No matter what degree you’re pursuing, there are always required foundational courses and electives you can’t hide from. They don’t quite pique your interests, but they have to be completed to earn a degree. This was the case for Perry Mayorga-Guerrero, San Jacinto College kickboxing instructor, who unexpectedly found his calling among those not-so-interesting courses.
While attending the San Jacinto College Central Campus pursuing a criminal justice degree in 2002, he took a kickboxing class to fulfill his P.E. requirement. At this point, working out was not very high on his list of preferred activities.
“When I first started, I didn’t really like the concept of sweating,” Mayorga-Guerrero said with a chuckle.
For him, having an instructor who made the class fun was what made the difference. He enjoyed the class so much that he eventually went on to earn his black belt and began mentoring fellow students while finishing his degree at San Jac.
By 2009, in addition to his associate degree, Mayorga-Guerrero also had three years of experience with the Houston Police Department (HPD). That’s when his old professor recommended him for an open kickboxing instructor position at the College’s North Campus, and he’s been teaching kickboxing classes ever since. Currently, he teaches two courses each semester.
While most may see kickboxing as a recreational fitness course, Mayorga-Guerrero believes that students can potentially find a life-long hobby, much like he did, and it’s also a way to keep themselves safe.
“People get robbed when they’re just doing everyday things: going to the gas station, going to the store, stuff like that,” he said. “[Martial arts training] empowers them to be aware of their surroundings.”

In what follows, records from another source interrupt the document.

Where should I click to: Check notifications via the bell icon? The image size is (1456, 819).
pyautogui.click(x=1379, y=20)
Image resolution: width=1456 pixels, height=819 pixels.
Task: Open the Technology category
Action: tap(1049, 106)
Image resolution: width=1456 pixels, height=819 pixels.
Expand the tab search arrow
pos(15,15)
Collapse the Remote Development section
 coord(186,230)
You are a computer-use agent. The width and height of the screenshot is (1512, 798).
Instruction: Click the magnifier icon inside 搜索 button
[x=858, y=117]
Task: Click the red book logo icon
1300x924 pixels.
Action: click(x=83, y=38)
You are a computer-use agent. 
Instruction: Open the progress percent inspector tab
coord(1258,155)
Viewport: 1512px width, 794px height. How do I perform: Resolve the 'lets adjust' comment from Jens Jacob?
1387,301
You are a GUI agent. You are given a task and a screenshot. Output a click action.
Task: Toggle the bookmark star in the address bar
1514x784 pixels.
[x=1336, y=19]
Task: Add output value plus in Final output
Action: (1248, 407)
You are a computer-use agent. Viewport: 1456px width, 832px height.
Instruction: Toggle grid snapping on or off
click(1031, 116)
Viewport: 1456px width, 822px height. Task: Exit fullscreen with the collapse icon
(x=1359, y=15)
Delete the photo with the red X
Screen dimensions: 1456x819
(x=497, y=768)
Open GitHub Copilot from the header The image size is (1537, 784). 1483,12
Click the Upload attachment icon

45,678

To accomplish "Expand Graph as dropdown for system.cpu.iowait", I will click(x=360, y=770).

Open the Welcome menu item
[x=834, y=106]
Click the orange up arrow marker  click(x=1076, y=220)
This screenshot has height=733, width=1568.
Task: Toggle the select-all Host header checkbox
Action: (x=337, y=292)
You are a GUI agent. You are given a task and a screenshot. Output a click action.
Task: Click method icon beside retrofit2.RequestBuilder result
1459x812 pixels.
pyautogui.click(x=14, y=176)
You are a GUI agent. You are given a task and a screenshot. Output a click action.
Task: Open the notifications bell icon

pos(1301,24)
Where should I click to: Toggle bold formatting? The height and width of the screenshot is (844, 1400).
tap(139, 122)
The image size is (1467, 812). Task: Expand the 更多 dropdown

Rather than have some students attend just to fulfill a degree credit, Mayorga-Guerrero encourages them to see the class as a fun way to be healthy and relieve stress.
“I know students focus more on completing their academic courses, but physical education actually helps in the long-term by lessening health problems and stress," he said. "I get a lot of students that are really stressed out, especially during testing times, and they find it’s a good release.”